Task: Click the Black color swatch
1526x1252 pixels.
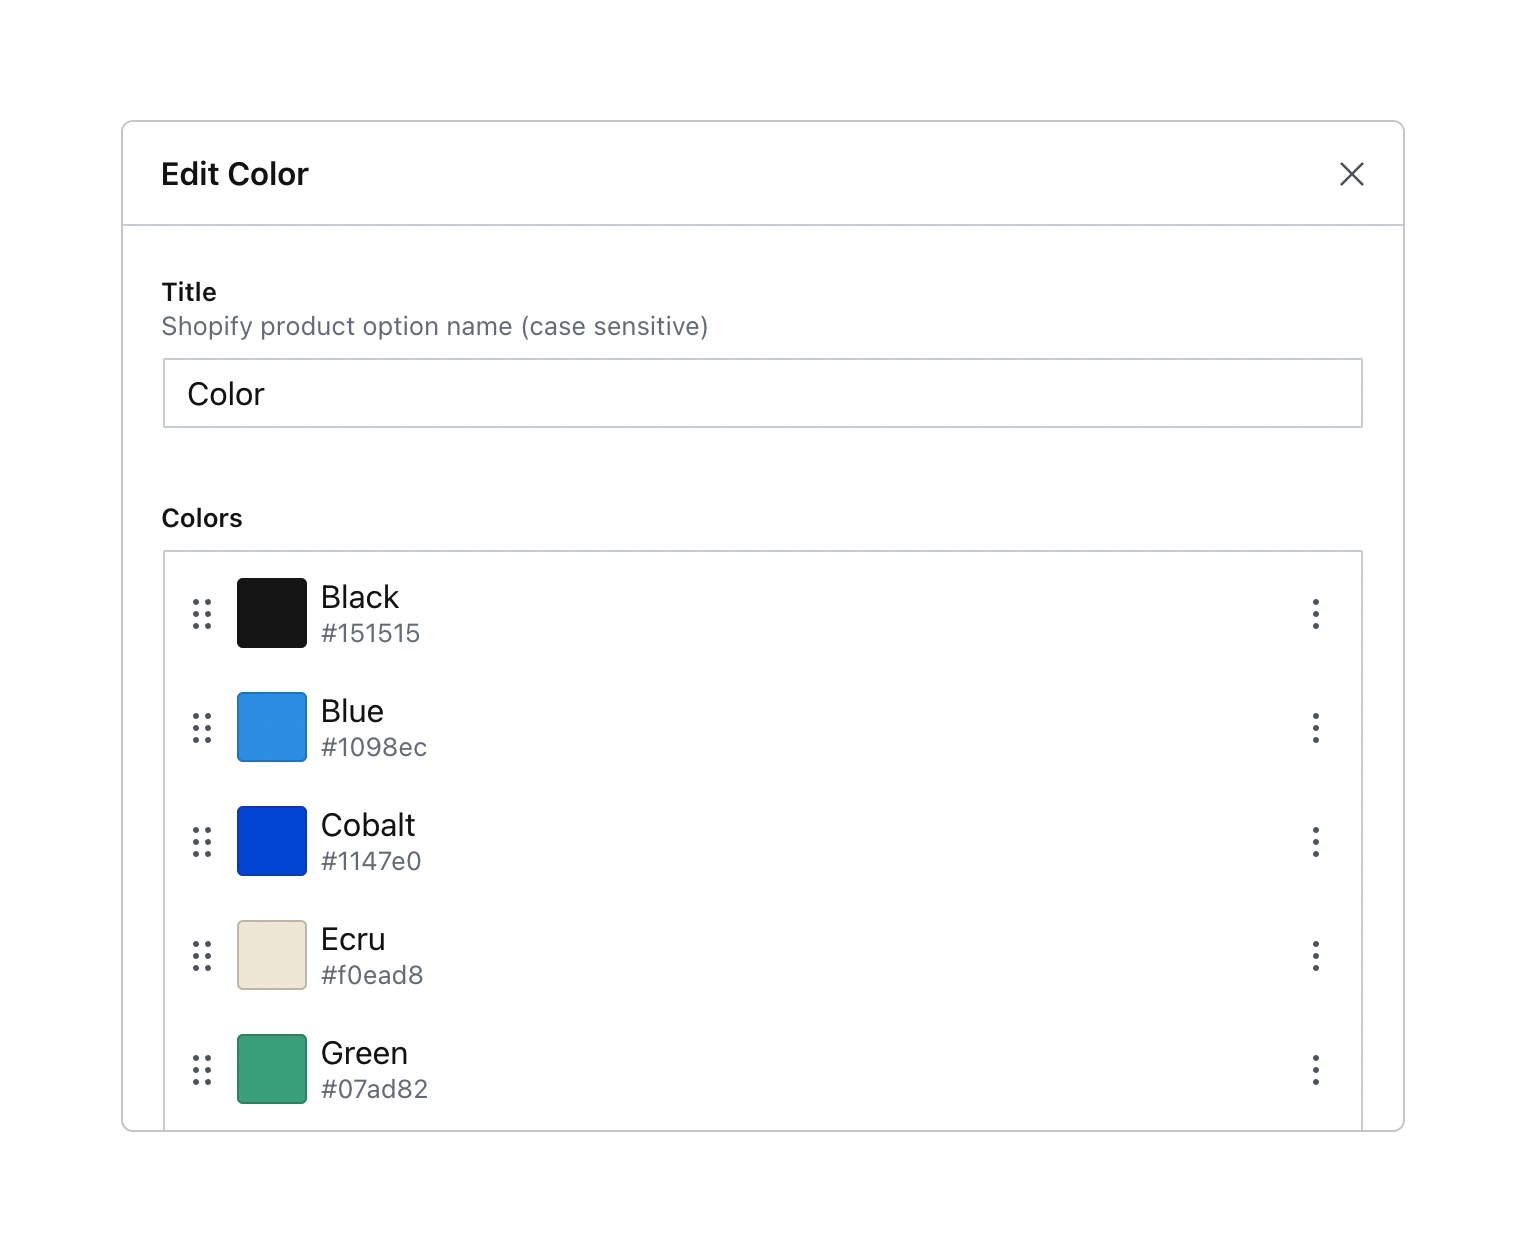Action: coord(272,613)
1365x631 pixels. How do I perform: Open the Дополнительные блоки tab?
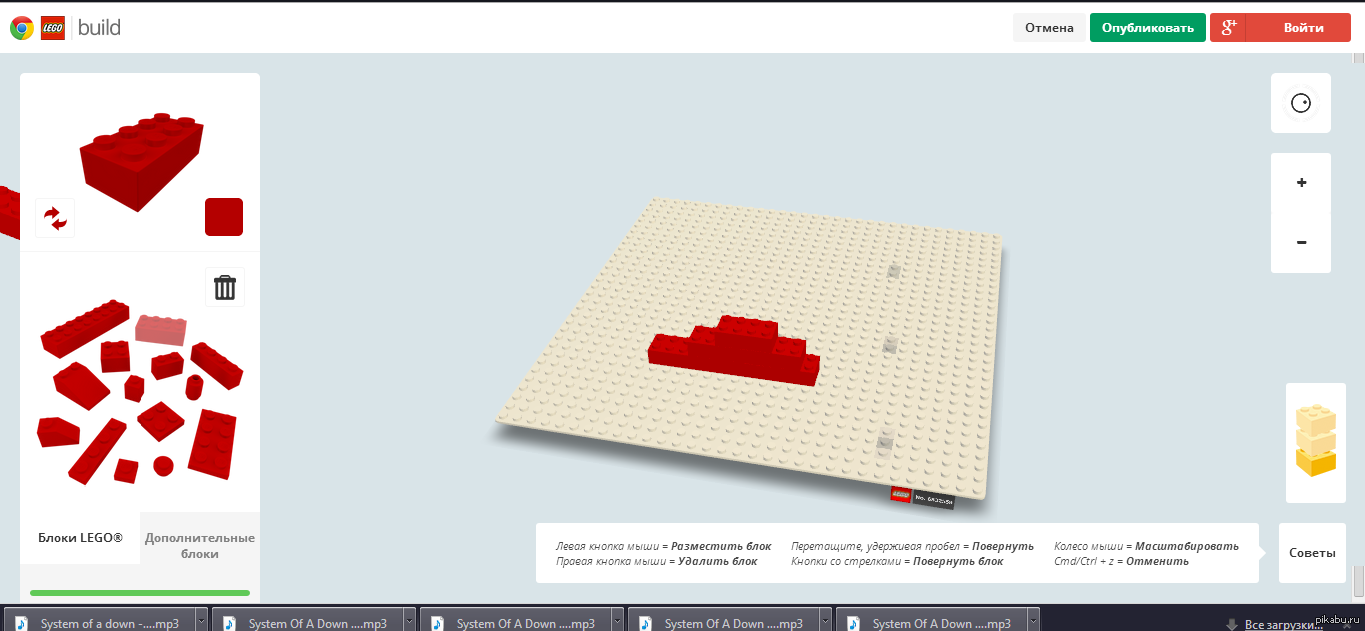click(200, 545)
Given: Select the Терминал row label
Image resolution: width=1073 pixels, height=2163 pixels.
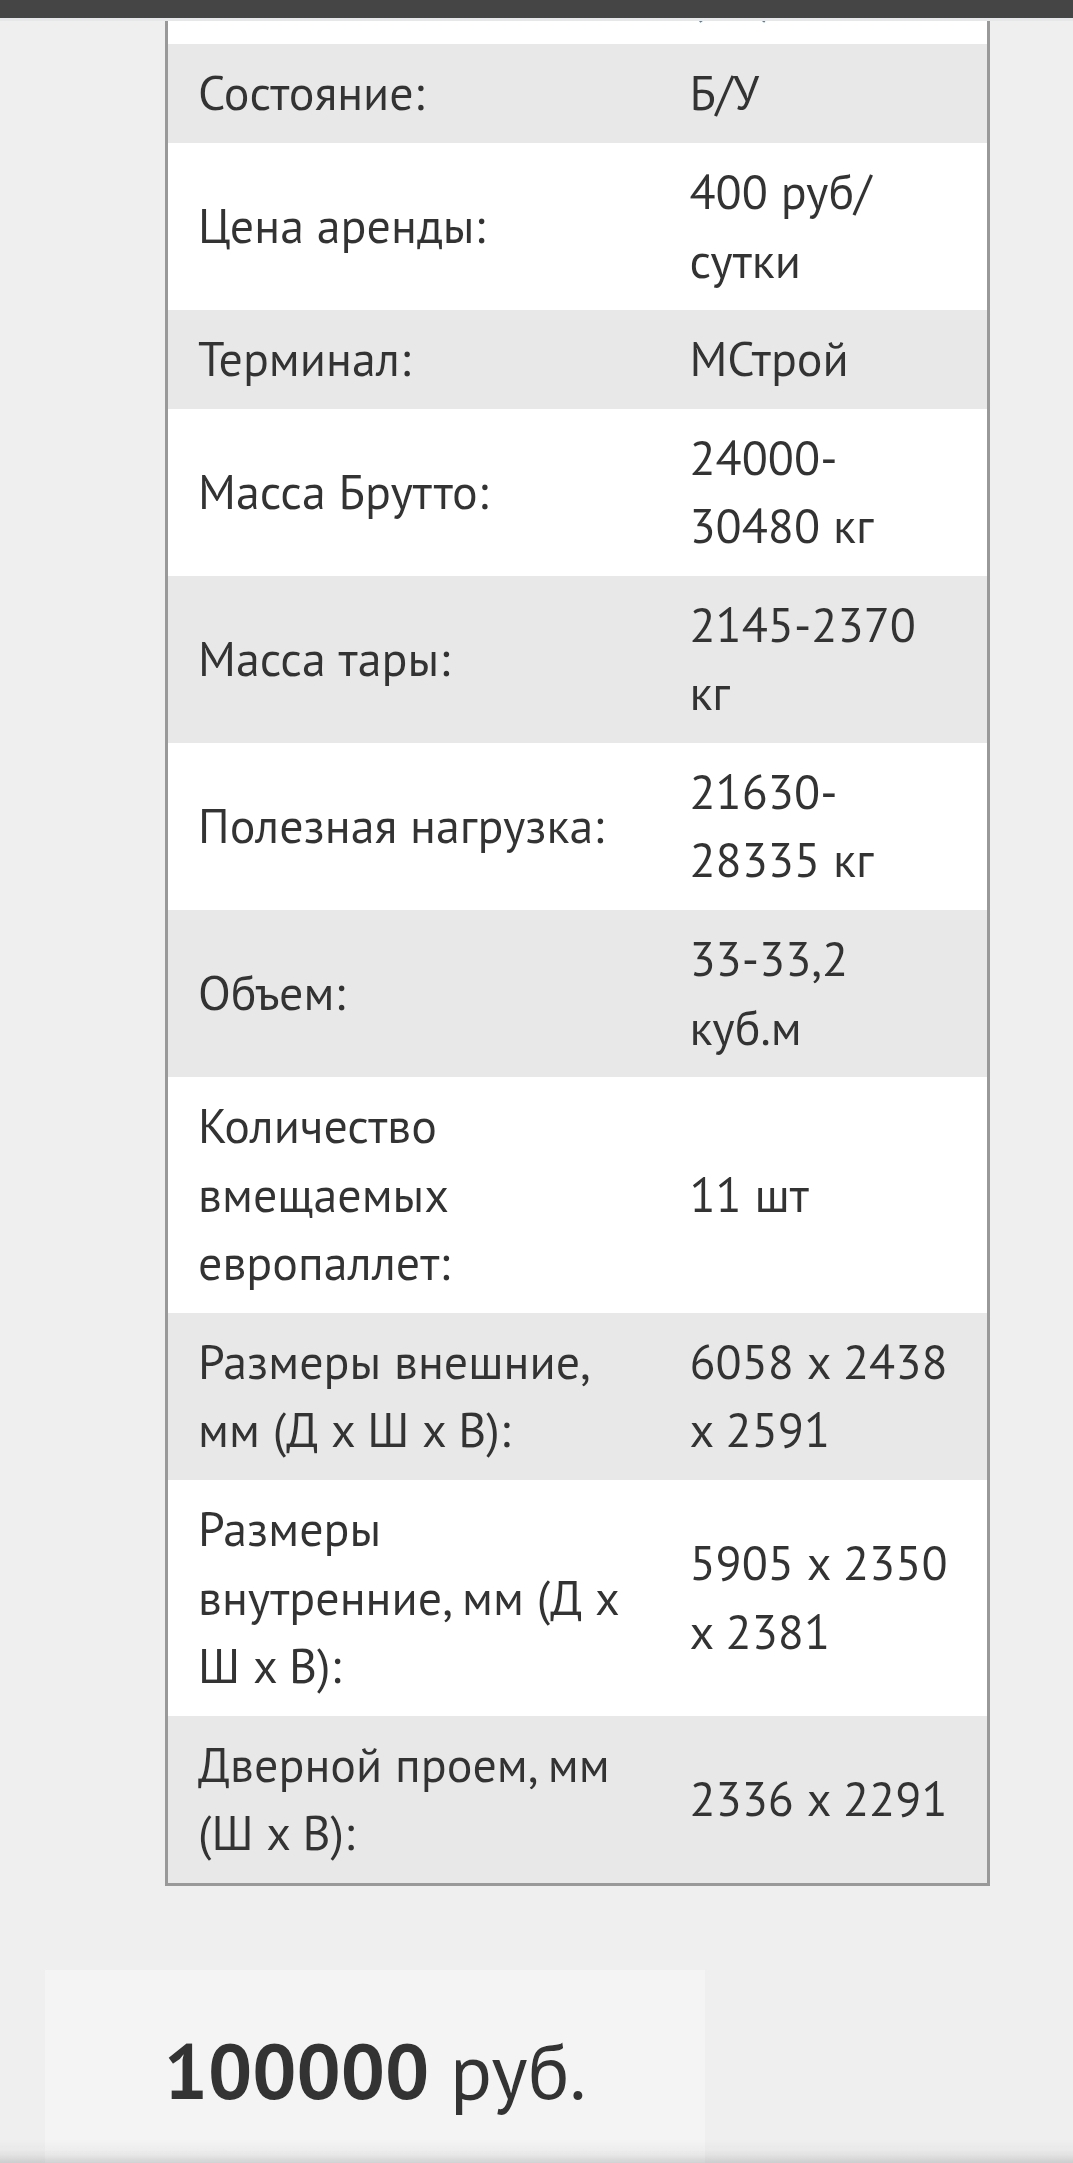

**Your instructions:**
Only exact duplicates of the lines from the one containing "1526x1252 pixels." through the final line of the entries, both included, are needed, with pictures left out.

**Output of the task:**
1526x1252 pixels.
Action: coord(272,613)
1365x631 pixels. How do I perform: Open the Дополнительные блоки tab?
click(200, 545)
Given: Select the Терминал row label
Image resolution: width=1073 pixels, height=2163 pixels.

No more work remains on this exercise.